Eating Disorders and Diabetes
Women with diabetes may be at an increased risk for developing an eating disorder, according to the American Diabetes Association. Among those with type 1 diabetes, bulimia is the most common eating disorder reported, while binge eating is more common among women with type 2 diabetes.
Type 1 Diabetes
Type 1 diabetes is a condition in which the body's immune system attacks insulin-producing cells in the pancreas. Insulin allows the body to use or store the blood glucose (sugar) it gets from food. People with this disease produce little or no insulin, so they have to take insulin shots—often multiple times a day—in order to stay alive.
While insulin protects muscle mass from breaking down, it also encourages fat storage. As a result, some patients purposely manipulate their insulin, often skipping doses in an attempt to either prevent weight gain or lose weight. According to Ruchi Mathur, MD, the term for this behavior is "diabulimia." Although it can occur in any patient with type 1 diabetes, it tends to be more common among young girls and women with the condition.
A potential consequence of skipping insulin injections is increased blood sugar levels, which can result in dehydration, fatigue, and a breakdown in muscle tissue. If this behavior continues for an extended period of time, it can accelerate the development of diabetic-related complications, including eye disease, kidney disease, and limb amputations.

_Provided records_
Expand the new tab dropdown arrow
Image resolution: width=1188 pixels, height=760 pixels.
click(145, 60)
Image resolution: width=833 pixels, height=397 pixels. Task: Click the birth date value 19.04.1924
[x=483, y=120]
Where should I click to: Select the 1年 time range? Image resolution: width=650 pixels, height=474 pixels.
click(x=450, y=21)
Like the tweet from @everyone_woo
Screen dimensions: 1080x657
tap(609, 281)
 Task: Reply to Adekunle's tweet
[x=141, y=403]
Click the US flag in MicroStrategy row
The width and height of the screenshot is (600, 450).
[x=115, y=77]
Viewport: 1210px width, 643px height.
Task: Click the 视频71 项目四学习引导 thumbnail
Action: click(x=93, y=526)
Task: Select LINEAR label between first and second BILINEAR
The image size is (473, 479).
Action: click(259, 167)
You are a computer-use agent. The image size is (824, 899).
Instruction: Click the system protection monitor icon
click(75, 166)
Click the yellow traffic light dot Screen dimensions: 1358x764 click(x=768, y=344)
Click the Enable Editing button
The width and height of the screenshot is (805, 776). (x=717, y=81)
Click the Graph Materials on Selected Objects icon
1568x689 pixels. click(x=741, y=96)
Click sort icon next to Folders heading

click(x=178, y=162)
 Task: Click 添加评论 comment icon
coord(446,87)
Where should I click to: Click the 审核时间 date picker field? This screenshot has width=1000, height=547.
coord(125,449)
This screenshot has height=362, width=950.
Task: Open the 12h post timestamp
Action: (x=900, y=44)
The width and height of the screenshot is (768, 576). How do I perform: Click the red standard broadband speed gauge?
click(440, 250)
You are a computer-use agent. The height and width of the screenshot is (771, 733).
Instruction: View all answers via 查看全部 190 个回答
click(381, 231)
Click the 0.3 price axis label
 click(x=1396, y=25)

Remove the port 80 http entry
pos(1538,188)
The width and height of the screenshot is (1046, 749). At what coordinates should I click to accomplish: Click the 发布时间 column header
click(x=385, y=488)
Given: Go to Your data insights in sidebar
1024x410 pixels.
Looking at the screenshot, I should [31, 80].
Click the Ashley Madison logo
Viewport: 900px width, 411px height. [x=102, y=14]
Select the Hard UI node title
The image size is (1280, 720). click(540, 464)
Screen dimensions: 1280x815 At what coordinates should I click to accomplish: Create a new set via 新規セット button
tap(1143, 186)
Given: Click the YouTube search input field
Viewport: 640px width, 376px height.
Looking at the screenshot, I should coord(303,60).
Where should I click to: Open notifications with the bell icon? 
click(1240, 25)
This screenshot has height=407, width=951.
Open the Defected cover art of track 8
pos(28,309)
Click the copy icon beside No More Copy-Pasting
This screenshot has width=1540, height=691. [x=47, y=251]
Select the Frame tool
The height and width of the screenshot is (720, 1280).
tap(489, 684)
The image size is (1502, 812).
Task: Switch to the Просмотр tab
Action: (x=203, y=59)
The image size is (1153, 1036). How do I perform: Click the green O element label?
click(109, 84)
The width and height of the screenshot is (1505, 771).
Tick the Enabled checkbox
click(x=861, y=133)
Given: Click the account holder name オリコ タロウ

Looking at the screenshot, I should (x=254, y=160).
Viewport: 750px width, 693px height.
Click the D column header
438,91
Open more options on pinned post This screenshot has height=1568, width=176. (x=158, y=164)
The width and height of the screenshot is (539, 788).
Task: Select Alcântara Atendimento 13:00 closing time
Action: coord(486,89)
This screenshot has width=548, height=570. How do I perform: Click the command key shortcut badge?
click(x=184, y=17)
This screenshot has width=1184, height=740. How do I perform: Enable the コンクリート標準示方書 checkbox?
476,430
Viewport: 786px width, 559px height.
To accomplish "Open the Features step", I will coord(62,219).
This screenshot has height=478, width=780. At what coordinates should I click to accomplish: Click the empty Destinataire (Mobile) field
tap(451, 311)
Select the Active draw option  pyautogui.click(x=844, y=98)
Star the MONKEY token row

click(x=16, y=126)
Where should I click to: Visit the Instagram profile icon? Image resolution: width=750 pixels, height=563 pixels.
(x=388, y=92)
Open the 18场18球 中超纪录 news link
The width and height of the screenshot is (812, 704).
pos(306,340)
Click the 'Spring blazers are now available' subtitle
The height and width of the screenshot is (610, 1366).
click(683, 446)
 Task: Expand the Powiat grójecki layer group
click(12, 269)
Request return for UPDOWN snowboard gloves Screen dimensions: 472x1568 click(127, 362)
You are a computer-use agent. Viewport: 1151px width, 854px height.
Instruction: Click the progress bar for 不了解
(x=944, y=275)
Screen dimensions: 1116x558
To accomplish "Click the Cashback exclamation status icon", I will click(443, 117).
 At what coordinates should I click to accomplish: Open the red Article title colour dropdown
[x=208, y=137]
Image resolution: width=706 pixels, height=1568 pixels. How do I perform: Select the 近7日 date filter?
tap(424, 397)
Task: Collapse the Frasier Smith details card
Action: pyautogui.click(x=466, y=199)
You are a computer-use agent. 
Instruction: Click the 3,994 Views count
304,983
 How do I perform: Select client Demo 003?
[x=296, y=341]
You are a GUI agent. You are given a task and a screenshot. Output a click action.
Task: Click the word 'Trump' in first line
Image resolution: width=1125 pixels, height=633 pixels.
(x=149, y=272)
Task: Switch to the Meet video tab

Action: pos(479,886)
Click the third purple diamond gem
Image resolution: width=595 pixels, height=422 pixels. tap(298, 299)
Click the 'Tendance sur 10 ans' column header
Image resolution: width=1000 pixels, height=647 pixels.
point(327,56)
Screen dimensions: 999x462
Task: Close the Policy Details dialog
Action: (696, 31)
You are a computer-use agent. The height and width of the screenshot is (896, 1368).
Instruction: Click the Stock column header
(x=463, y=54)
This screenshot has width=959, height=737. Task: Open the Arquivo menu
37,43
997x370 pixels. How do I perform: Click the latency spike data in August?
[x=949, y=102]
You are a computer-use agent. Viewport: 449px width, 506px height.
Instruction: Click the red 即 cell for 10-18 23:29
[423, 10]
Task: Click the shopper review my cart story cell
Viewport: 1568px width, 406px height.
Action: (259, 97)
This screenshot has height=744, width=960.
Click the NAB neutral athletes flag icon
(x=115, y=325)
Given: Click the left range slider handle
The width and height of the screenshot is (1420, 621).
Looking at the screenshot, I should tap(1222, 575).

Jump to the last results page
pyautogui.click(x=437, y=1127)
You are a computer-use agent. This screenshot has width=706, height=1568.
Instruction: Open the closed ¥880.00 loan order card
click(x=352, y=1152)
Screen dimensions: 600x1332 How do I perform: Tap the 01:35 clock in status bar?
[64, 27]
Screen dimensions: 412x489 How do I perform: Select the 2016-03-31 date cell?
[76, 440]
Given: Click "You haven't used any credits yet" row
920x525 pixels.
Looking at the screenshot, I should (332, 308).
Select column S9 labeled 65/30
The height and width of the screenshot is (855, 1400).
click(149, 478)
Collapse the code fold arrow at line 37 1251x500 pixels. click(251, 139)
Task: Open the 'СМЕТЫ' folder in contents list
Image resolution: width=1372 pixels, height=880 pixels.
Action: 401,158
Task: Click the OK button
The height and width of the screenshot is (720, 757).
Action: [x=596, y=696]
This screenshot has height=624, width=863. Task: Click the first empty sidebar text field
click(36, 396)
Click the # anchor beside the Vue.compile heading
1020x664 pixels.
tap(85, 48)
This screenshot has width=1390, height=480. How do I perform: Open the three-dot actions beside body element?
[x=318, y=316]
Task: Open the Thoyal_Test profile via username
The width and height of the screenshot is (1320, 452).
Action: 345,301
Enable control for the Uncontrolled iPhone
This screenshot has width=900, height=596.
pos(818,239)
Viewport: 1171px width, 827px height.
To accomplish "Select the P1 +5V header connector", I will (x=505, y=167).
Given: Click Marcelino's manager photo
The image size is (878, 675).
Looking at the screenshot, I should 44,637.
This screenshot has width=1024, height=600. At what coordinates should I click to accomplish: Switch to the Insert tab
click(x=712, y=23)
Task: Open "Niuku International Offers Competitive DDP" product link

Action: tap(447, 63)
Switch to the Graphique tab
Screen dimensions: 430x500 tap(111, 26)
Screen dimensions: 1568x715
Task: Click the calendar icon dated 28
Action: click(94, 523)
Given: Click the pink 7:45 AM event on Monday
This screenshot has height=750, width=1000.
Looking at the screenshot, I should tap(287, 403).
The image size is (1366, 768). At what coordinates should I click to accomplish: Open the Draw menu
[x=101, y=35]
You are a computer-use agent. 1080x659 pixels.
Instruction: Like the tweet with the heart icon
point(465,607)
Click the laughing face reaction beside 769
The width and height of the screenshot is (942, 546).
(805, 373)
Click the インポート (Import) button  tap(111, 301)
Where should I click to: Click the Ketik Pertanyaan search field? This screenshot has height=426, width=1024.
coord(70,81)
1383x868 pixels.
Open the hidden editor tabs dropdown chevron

_Tasks to perform_
1. From the text on eating disorders and diabetes, output the part that opens with the words containing "Eating Disorders and" and closes with "type 2 diabetes.", copied word for word.
2. According to the text on eating disorders and diabetes, which eating disorder is more common among women with type 2 diabetes?
3. Take the text on eating disorders and diabetes further, starting after its last sentence.

_Responses_
1.
Eating Disorders and Diabetes
Women with diabetes may be at an increased risk for developing an eating disorder, according to the American Diabetes Association. Among those with type 1 diabetes, bulimia is the most common eating disorder reported, while binge eating is more common among women with type 2 diabetes.

2. Binge eating.

3.
Type 2 Diabetes
Type 2 diabetes is the most common form of diabetes. The condition causes the body to either not produce enough insulin or ignore it. Over time, excess sugar in the blood raises the risk for heart disease, loss of vision, nerve and organ damage, and other serious conditions.
Using diabetes as an excuse for disordered eating
Weight management, controlling food, and the state of one’s body are involved in both diabetes and eating disorders. Some diabetics may use their condition as an excuse for the way they eat, camouflaging and justifying a serious disorder. The complications associated with these conditions separately can be fatal, so comorbidity (having both) is a recipe for disaster.
The American Diabetes Association argues:
"The stigma associated with eating disorders has long kept individuals suffering in silence, inhibited funding for crucial research, and created barriers to treatment."
This lack of communication and information prevents society from truly understanding the causes and consequences of these potentially life-threatening illnesses. But it is important to acknowledge that help is available and recovery is possible.